High-speed hand dryers in public restrooms are a convenience with an annoying side effect: they are loud!
Are they loud enough to do hearing damage to a child who is standing right next to it? The short answer is possibly. [Update: My response used to be no – but after seeing the science fair project of 9-year-old Canadian Nora Keegan, it’s clear this needs further study].
Dr. John Drever of Goldsmiths University has studied this and suggested it won’t cause hearing damage unless you’re right next to it with the dryer running non-stop for 7 minutes. However, Dr. Drever was making the assumption of maximum 90 dB loudness where as Keegan’s science fair project shows certain models can reach 110 dB when a hand is interrupting the air stream and the ear is near the dryer. At this level of loudness, hearing damage can happen much faster.
If you’re concerned a dryer is too loud, the best tactic is to keep your child at a distance. Whether that’s walking against the other wall or lifting them up getting their ears even a few feet away from the source could make a difference.
How the Contrast to Silence Makes it Worse
Regardless if it’s safe or not, there’s another problem many parents face – children who are scared of public restrooms because of the noise. Dr. Drever added,
I have been informed by many parents that their children are terrified by the sound of high-speed hand dryers, and as all caring parents of young children will know, the last thing you want to instill is a link between discomfort and toilets.
Public toilets tend to be quieter than other public spaces so the shift between the quiet to the noise of a hand-dryer can be startling especially when unexpected. Even a flushing toilet can be a surprise – and uncomfortably loud. Kids under the age of 5 perceive sounds louder than adults and they’re closer to toilets and hand dryers which makes it louder, too. It’s no wonder restrooms are a source of stress or fear for some kids!

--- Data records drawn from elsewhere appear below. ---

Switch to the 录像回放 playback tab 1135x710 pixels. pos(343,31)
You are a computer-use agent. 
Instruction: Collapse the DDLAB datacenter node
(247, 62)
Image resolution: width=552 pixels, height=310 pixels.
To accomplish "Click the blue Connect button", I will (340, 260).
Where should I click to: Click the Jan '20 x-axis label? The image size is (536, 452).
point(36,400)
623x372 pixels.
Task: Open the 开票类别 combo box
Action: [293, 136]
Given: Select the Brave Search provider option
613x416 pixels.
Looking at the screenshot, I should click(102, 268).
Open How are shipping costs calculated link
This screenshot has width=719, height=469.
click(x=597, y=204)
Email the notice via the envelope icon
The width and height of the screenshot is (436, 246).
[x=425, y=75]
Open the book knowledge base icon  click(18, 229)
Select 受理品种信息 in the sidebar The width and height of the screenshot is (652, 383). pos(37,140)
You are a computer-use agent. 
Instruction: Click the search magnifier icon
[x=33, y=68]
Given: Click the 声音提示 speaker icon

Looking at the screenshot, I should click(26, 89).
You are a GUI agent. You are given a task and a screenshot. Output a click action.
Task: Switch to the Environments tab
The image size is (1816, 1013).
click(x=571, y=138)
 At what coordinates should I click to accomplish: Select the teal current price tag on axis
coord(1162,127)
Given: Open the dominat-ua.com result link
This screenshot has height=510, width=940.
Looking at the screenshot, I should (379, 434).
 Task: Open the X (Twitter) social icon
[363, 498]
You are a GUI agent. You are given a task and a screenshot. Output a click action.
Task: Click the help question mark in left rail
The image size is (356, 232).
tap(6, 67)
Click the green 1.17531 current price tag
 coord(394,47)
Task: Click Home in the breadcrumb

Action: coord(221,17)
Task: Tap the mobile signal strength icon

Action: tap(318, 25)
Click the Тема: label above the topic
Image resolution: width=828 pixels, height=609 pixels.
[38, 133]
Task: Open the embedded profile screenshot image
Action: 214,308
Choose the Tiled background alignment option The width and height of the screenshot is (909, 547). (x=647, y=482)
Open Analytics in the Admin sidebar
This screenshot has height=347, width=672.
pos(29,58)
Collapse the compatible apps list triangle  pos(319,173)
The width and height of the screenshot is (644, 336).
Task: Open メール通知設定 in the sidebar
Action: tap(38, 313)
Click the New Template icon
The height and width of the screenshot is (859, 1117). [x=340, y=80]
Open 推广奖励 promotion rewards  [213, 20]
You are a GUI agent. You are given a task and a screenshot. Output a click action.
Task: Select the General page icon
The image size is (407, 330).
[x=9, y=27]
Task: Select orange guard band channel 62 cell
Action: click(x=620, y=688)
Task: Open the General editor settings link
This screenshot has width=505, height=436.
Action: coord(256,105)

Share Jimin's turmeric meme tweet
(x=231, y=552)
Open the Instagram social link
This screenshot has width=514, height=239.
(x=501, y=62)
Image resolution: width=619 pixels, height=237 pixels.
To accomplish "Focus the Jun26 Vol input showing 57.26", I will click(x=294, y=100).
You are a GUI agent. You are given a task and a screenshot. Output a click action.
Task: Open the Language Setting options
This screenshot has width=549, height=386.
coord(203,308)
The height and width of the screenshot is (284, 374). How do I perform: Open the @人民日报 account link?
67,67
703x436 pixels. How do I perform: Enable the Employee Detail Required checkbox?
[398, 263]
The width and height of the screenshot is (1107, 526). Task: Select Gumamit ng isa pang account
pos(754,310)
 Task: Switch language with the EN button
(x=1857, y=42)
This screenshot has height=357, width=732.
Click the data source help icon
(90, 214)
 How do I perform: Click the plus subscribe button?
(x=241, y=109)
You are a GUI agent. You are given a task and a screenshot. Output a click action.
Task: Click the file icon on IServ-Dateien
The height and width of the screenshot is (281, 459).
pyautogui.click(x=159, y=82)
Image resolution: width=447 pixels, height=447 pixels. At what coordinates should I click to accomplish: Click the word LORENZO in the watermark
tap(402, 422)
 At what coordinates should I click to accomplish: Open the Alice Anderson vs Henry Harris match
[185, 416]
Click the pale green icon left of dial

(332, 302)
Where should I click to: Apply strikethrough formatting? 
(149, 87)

Tips to help a child who’s scared of sounds in public restrooms
- Look for a family or unisex restroom. A smaller space may not be as loud as a large, reverberant restroom with lots of stalls. Some malls and public places even have restrooms with play areas and small toilets for kids.
- Use another sound to “mask” the loud sound (the ear will adapt so it won’t seem quite as loud). Listen to music or turn on a quick video.
- Carry earplugs or cover their ears with your hands.
- If your child is afraid of auto-flushing toilets, you can put something over the sensor (like tape or a post-it note) so it won’t go off until you’re ready.